Characterizing Mucociliary Clearance in Young Children with Cystic Fibrosis

BACKGROUND: This research characterized mucociliary clearance (MCC) in young children with cystic fibrosis (CF). METHODS: Fourteen children (5–7 years old) with CF underwent: two baseline MCC measurements (Visits 1 and 2); one MCC measurement approximately one year later (Visit 3); and measurements of lung clearance index (LCI), a measure of ventilation inhomogeneity. RESULTS: Median (range) percent MCC through 60 minutes (MCC60) was similar on Visits 1 and 2 with 11.0 (0.9–33.7) and 12.8 (2.7–26.8), respectively (p=0.95), and reproducible (Spearman Rho=0.69; p=0.007).
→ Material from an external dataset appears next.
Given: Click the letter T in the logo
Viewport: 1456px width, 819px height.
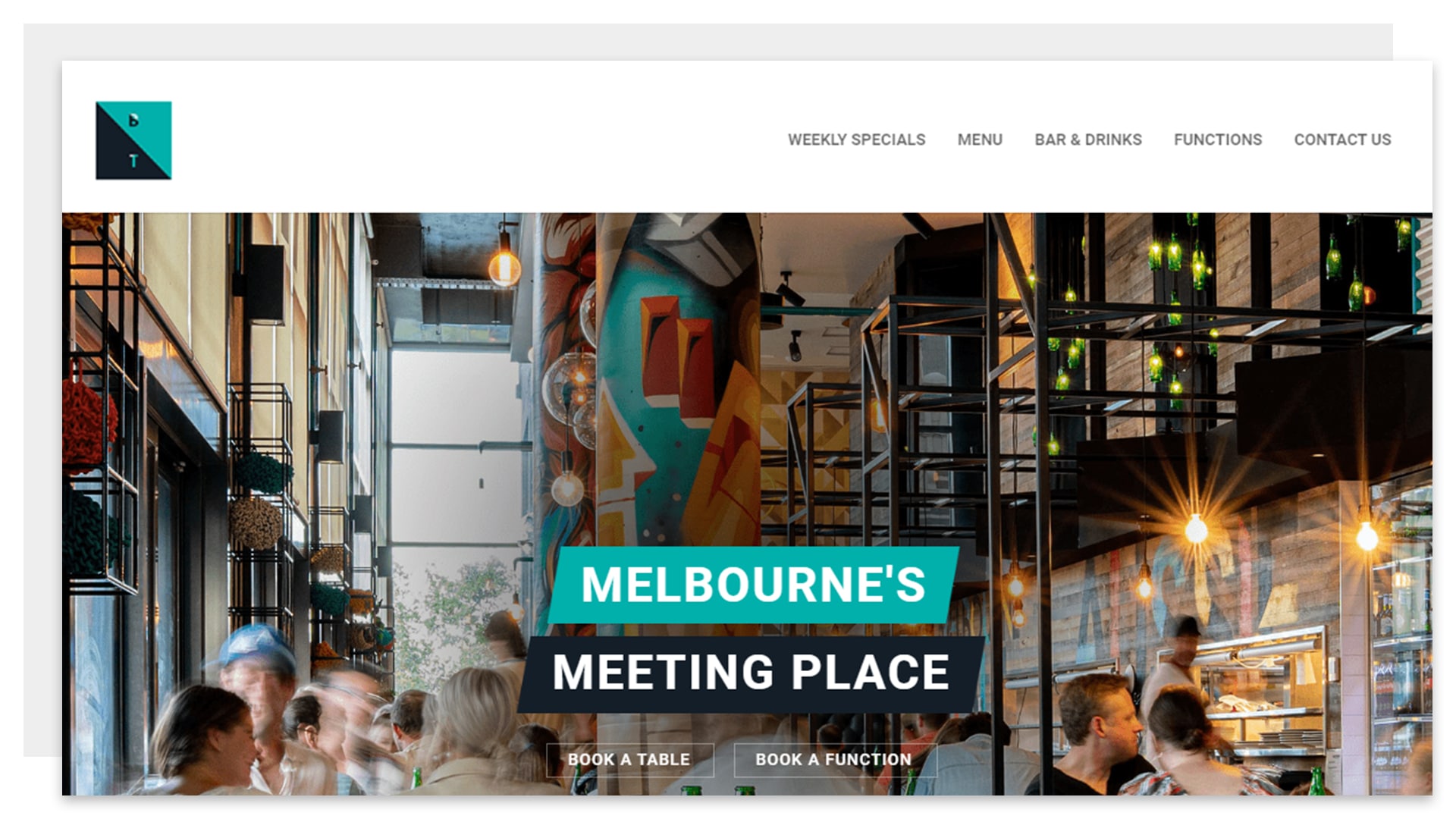Looking at the screenshot, I should click(133, 161).
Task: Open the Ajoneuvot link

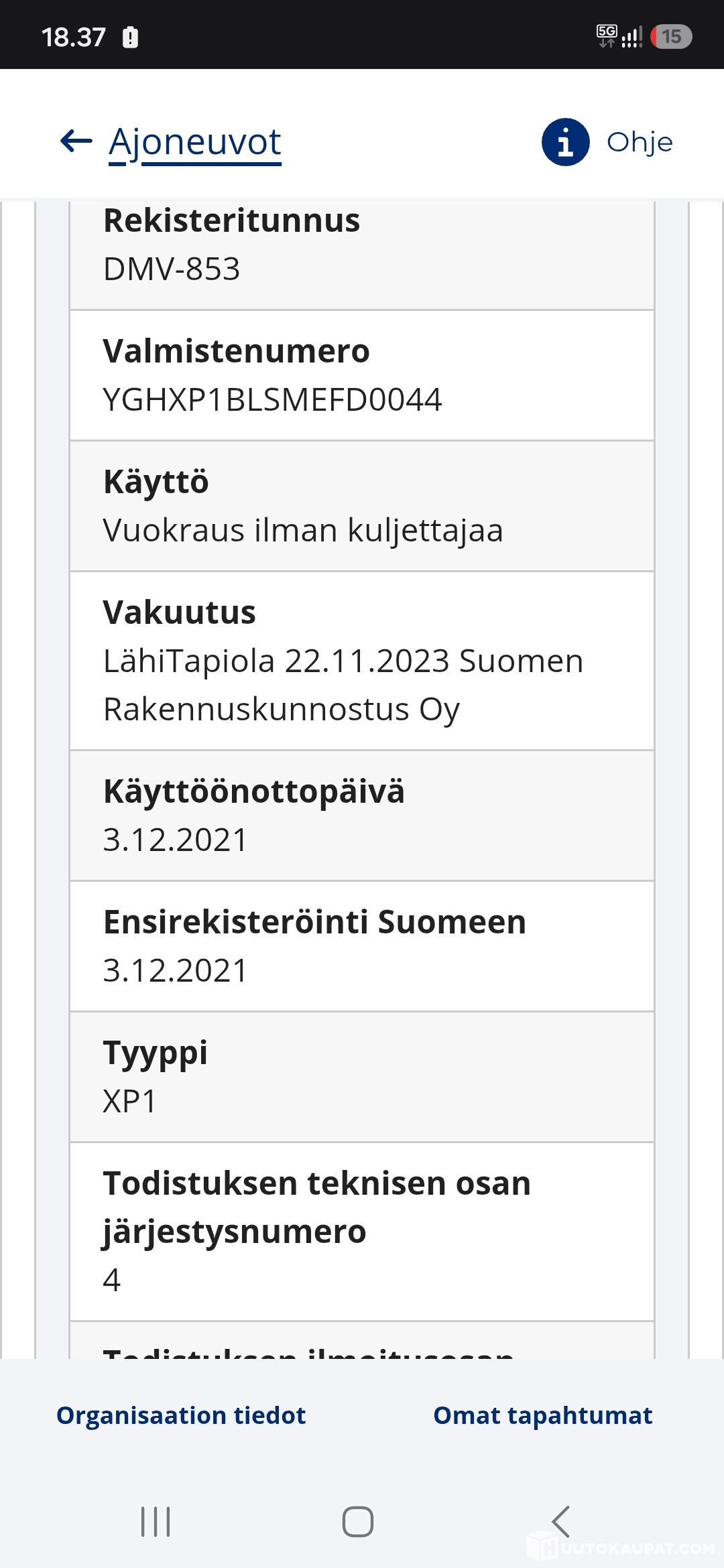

Mucociliary clearance did not change significantly over one year with median percent MCC60 on Visit 3 [12.8 (3.7 – 17.6)] similar to Visit 2 (p=0.58). Lower percent MCC60 on Visit 3 was significantly associated with higher LCI scores on Visit 3 (N=14; Spearman Rho=−0.56; p=0.04). CONCLUSIONS: Tests of MCC were reproducible and reliable over a two-week period and stable over a one-year period in 5–7 year-old children with CF. Lower MCC values were associated with increased ventilation inhomogeneity. These results suggest that measurements of MCC could be used in short-term clinical trials of interventions designed to modulate MCC and as a new, non-invasive test to evaluate early lung pathology in children with CF.